HSBC's finance director Douglas Flint said: "We want to position ourselves both defensively for turbulent times and opportunistically for the options that will appear."

Patrick Shum, Karl Thomson Securities' chief portfolio strategist, said HSBC had missed the golden time for issuing new shares - when the Hang Seng Index was above the 15000-mark. "The managements might think that they could handle the problems themselves," he said.

He said individual shareholders have no option but to accept the offer. "If they do not buy the new shares, their shareholding will be diluted. That will make them lose money, since many of them have been holding the shares for long," he said.

The rights issue is subject to shareholder approval on March 19. This will add 150 basis points to HSBC's capital ratios, strengthening the core tier 1 ratio to 8.5 percent.

The bank also said pre-tax profit last year fell 62 percent to US$9.3 billion from US$24.2 billion a year earlier after it was hit by a goodwill impairment charge of US$10.6 billion in the US.
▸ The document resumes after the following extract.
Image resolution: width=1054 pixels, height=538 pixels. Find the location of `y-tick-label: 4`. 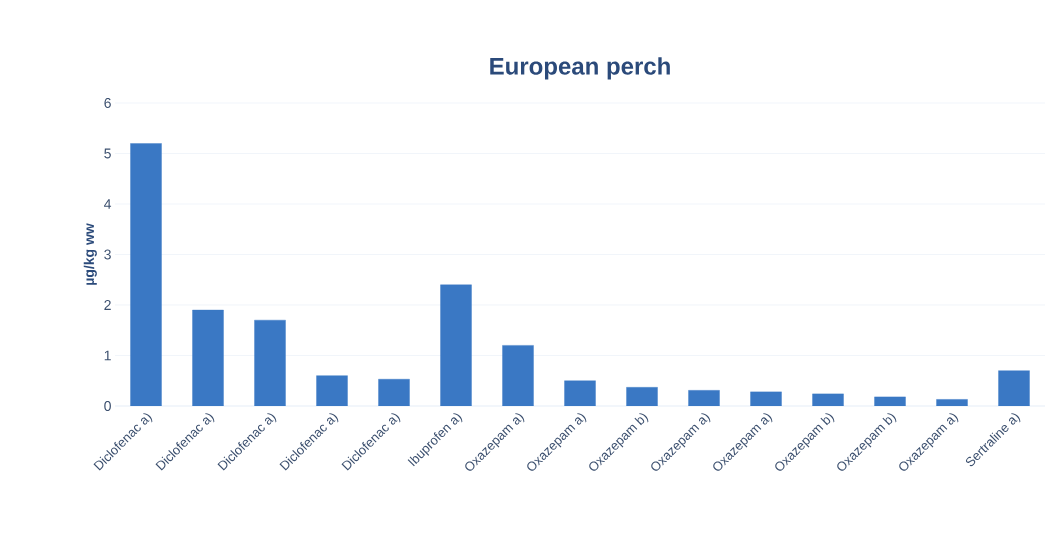

y-tick-label: 4 is located at coordinates (108, 204).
Excluding the charge, pretax profit fell by 18 percent to US$19.9 billion, slightly ahead of the US$19 billion expected by analysts.

The bank cut its dividend for the full year by 29 percent to 64 cents per share and said it would close its troubled US consumer loans business. The bank maintained a dividend growth of 10 percent or more per annum up to 2007.

HSBC's losses in North America last year amounted to US$15.5 billion, including the US$10.6 billion goodwill impairment charge, stemming from its troubled acquisition of Household, the US consumer lending business it bought six years ago for US$14 billion.

"With the benefit of hindsight, this is an acquisition we wish we had not undertaken," Green said, for the first time admitting that the bank had made a wrong decision in acquiring Household.

Green said that the credit environment has experienced fundamental changes over the past year. "It's a painful decision to close the business," he said: "We don't want to make people redundant as well."

The bank said it would close the majority of its HFC and Beneficial-branded US branch network, resulting in the loss of 6,100 jobs and that, with the exception of credit cards, the US divisions would write no further consumer finance business.

Group-wide, the bank said that losses on bad loans jumped 44 percent versus 2007 to US$24.9 billion.